_Enunciado 1_:
Resume en dos oraciones el texto sobre Freud y Watteau.
_Enunciado 2_:
Reproduce el fragmento del texto sobre Freud y Watteau que comienza en "Pero la excusa" y termina en "un Pierrot acaso.".
_Enunciado 3_:
Según el texto sobre Freud y Watteau, ¿por qué la exposición presenta dos retratos del Barón Thyssen pintados por Lucian Freud? Responde en una o dos oraciones.

_Texto de lectura_:
_ _ _ _ _
MIRADAS CRUZADAS 4. Freud. Watteau.


FREUD Y WATTEAU. La turbación y la aparente amenidad.

No hace falta decir que hay algo perturbador en las pinturas de Lucien Freud (1922-2011). Lo que nos turba, sí. Eso que turba en sus cuadros lo retrotraemos al autor, al artífice, señor Freud. Lo llevamos al sujeto representado (porque Freud ante todo pinta sujetos) o lo indagamos y sentimos en nosotros mismos, espectadores de su obra. Por lo primero, es evidente que Freud era un pintor peculiar, algo obseso con la carne, con lo carnal, con la hondura, la suya y la de los otros, esto es, de quienes pinta, pero también de aquellos que la apreciarán o despreciarán, nosotros los espectadores. Hallamos así en Lucian Freud cierta psicosis, cierta obsesión por la pintura como una manifestación interpersonal, intersubjetiva, como una acto de comunicación descarnado, casi impropio del pintor de la carne. Por lo segundo, es que llevamos lo perturbador al sujeto retratado, y damos así fe de esa voluntad selectiva que presidía su obra, pues al parecer siempre fue Freud quien elegía a sus retratados. Nos queda el consuelo de saber que Freud no decidía sobre quién habría de contemplar sus obras, sus pinturas, ni las condiciones en que tenía que hacerlo, por lo menos hasta cierto límite. Pero es evidente que a este espectador le resulta complicado sustraerse a su peculiar visión del mundo, de la individualidad, del sujeto retratado, de su manera de comunicar, de la forma en que procedía en pintura el realista inglés.


Algo de esto es lo que hay en Miradas Cruzadas 4. Algo o mucho, más bien demasiado, porque esta entrega, esta cuarta exposición, con la que se clausura el ciclo, es un girar entorno de la creación de Freud. Vademécum de estas vicisitudes es su Autorretrato Reflejo con dos niños (1965). Expresión precisa de lo inquietante, de la definitiva refracción al control que hay en toda realidad, de la comunicación del desasosiego, en fin, de la hondura, que al parecer, para ser tal, ha de ser siempre desasosegante.



Pero la excusa es presentar dos retratos realizados por Lucian Freud del Barón Thyssen, uno de principios de los 80, de la colección permanente,  y otro de finales de la década, también de la colección y conocido como Hombre en una silla. Homenaje pues de la institución a quien la hizo posible. Así que a Watteau (1648-1721), el alter de Lucian en esta entrega, le ha tocado el papel de consorte, de excusa; eso sí, aceptemos, de peculiar excusa consorte. Porque todo él, toda su proceder pictórico va a quedar enmarcado en un gesto o pose, en un personaje determinado, en una cita referida, en una insinuación apenas, esto es, en nada preciso, un Pierrot acaso.



En efecto, el primero de los retratos del barón tiene como fondo este cuadro de Watteau, Pierrot contento (1712), de la colección Thyssen. Freud estableció de esta manera el inextricable vínculo de su retratado con un objeto artístico de su colección. El primer plano (el coleccionista) con el fondo (el decadente cuadro). Lo lógico, lo que explota el texto que acompaña al manual de exposición, es considerar que existe una identificación entre Pierrot y el propio Barón Thyssen, vínculo que tal vez conocerían el pintor y el retratado, pero difusa e inquietante realidad para quien observa la obra hoy.
_ _ _ _ _
_Datos proporcionados_:
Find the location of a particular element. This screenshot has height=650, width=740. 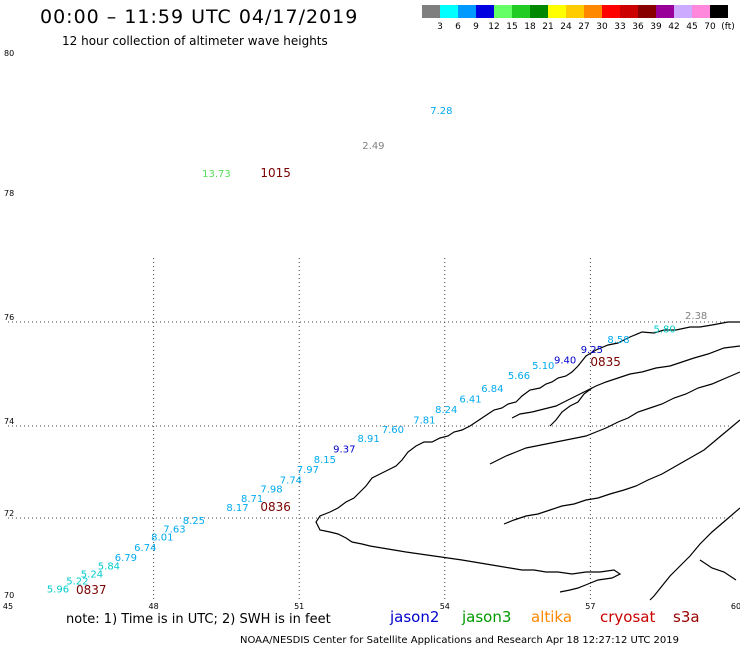

pass-time-label: 0836 is located at coordinates (276, 507).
_ _ _ _ _
_Solución 1_:
La cuarta entrega de Miradas Cruzadas, que cierra el ciclo, gira en torno a la obra perturbadora de Lucian Freud, un pintor obsesionado con la carne que elegía a sus retratados. La excusa de la muestra son dos retratos del Barón Thyssen, y Watteau queda como consorte a través de Pierrot contento, el cuadro que sirve de fondo al primero de ellos.

_Solución 2_:
Pero la excusa es presentar dos retratos realizados por Lucian Freud del Barón Thyssen, uno de principios de los 80, de la colección permanente,  y otro de finales de la década, también de la colección y conocido como Hombre en una silla. Homenaje pues de la institución a quien la hizo posible. Así que a Watteau (1648-1721), el alter de Lucian en esta entrega, le ha tocado el papel de consorte, de excusa; eso sí, aceptemos, de peculiar excusa consorte. Porque todo él, toda su proceder pictórico va a quedar enmarcado en un gesto o pose, en un personaje determinado, en una cita referida, en una insinuación apenas, esto es, en nada preciso, un Pierrot acaso.

_Solución 3_:
Los presenta como homenaje de la institución al Barón Thyssen, la persona que la hizo posible.